While this way of thinking may be foreign to moat people, it is at the heart of many innovative ideas in elder care, such as the Netherlands’ “Dementia Village” and the associated “Alzheimer’s Village,” soon to be opening in Italy. These homes attempt to allow residents who may not be oriented to time and place to nevertheless lead active and fulfilling lives.

Similarly, many people who care for dementia patients emphasize the benefits of joining the person in their world, rather than attempting to impose a linear or orderly line of conversation. For example, actress Karen Stobbe has developed a series of workshops on using improvisation techniques with people who have dementia. After struggling to communicate with and manage her mother, who was suffering from dementia and living with Karen and her family, Karen found that by embracing her mother’s framing of events and her worldview, she could work in a much more cooperative fashion with her, and remove much of the conflict and frustration that resulted from trying to remind her mother of the confines of her current reality. (For more on Karen and her experience with her mother, listen to the radio interview with her here.)

None of the above approaches should be seen as minimizing the real vulnerabilities that can result from dementia and cognitive decline, but those vulnerabilities are only one part of what it means to get older.

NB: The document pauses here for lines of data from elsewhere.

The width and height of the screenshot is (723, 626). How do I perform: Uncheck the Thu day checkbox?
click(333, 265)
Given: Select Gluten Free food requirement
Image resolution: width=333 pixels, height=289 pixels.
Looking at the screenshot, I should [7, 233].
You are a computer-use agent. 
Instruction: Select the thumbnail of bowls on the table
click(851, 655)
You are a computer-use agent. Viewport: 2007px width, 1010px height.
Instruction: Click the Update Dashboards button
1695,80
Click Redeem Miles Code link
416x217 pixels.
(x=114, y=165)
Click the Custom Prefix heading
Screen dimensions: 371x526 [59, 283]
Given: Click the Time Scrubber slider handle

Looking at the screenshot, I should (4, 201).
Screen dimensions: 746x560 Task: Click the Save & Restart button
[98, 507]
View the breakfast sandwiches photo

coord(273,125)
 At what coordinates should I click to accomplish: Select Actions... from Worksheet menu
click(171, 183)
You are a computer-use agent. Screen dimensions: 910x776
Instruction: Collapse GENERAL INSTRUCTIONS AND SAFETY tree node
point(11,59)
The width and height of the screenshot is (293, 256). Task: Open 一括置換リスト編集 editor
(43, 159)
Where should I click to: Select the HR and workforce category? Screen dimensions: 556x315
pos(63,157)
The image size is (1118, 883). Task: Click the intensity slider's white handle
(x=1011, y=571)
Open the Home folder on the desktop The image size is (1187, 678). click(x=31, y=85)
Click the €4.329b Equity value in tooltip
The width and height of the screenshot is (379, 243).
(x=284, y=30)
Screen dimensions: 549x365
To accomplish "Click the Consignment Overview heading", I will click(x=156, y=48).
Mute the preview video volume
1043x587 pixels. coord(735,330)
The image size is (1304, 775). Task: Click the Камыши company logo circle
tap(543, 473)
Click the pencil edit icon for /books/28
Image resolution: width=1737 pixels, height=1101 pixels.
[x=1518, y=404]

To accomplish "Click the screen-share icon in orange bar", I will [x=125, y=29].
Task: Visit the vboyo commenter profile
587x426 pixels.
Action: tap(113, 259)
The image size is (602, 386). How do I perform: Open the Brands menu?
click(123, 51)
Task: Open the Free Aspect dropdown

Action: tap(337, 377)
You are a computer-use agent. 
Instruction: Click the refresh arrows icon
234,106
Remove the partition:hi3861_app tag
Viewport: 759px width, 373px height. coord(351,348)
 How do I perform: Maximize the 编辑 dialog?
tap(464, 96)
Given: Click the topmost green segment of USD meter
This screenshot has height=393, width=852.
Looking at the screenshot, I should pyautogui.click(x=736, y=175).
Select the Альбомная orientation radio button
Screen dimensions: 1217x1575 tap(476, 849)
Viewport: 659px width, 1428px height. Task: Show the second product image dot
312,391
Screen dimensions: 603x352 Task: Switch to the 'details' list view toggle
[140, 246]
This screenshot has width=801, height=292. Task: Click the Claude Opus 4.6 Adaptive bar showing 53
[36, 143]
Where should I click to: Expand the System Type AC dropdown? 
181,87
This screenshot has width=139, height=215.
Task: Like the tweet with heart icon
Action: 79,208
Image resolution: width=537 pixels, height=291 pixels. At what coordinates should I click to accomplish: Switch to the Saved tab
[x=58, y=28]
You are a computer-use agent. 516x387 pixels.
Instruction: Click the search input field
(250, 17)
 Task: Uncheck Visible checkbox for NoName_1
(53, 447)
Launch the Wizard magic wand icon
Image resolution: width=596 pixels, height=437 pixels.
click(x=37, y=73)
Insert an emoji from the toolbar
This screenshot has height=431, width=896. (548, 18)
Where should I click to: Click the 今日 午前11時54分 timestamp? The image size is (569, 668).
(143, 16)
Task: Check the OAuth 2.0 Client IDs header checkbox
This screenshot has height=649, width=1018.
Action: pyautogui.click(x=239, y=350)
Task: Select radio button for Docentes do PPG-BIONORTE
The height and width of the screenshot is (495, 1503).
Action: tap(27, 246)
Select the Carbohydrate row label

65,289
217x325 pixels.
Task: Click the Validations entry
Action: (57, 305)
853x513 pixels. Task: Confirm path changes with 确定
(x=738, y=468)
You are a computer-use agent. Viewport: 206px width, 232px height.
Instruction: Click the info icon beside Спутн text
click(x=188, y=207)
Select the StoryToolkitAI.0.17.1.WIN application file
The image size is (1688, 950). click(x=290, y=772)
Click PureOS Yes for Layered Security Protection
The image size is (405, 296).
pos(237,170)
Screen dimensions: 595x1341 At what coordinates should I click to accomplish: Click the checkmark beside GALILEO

Further, the best way to address the risks to older adults may be to focus less on exclusively protective measures, and more on fostering the benefits of aging. While estates practitioners see older adults who are vulnerable to and indeed victims of financial, emotional, and even physical abuse, we also observe that prevention lies in fostering social connections and community supports for older people, as much as in addressing the root of any particular instance of abuse.